> _Extrait du texte_
.....

Lorsqu'on se place sur le vrai terrain des causes de la révolution, sur celui que nous avons choisi, on voit comment une si haute volonté est venue; on voit qu'il a fallu quatorze siècles d'une activité toujours la même, pour faire cette fière nation, qui, d'elle-même et sans chef, s'est mise un jour à penser et à agir comme un seul homme. Alors l'idée révolutionnaire a une histoire qui est celle du monde, et où nous apprenons, en même temps, pourquoi chaque peuple est à la place qu'il occupe, et pourquoi notre nation est la première entre les nations modernes. Alors on lit que l'idée révolutionnaire a un droit antérieur à tous les droits qui s'élèvent et luttent contre elle : car toutes les dynasties existantes aujourd'hui, toutes, sont sorties d'un service qui lui a été rendu, et ont été sacrées à ce titre. Quelle passion, quelle colère, quel préjugé ne restera confondu et muet à ce spectacle!

Ainsi, c'est pour donner au fait révolutionnaire sa véritable valeur et toute son autorité, que nous avons passé sur les inconvéniens d'avancer, dans le commencement d'un ouvrage qui est rédigé dans l'espérance d'une grande publicité, une idée qui est rigoureusement vraie, sans doute, mais qui, par sa nouveauté, pourra repousser quelques esprits, et nuire au succès de notre publication. Elle nous était d'ailleurs indispensable comme introduction à l'esquisse de l'histoire des Français qui va suivre. Il n'est plus permis aujourd'hui à personne, et à nous moins qu'à d'autres, de dépouiller les faits de leur but.

.....

> _Bloc de données_

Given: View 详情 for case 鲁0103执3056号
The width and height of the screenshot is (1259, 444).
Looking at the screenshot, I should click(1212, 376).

.....

> _Consignes_
Mettez en anglais cette phrase de l'extrait sur l'idée révolutionnaire : « Il n'est plus permis aujourd'hui à personne, et à nous moins qu'à d'autres, de dépouiller les faits de leur but. »

> _Réponse_
No one is permitted any longer today, and we less than others, to strip facts of their purpose.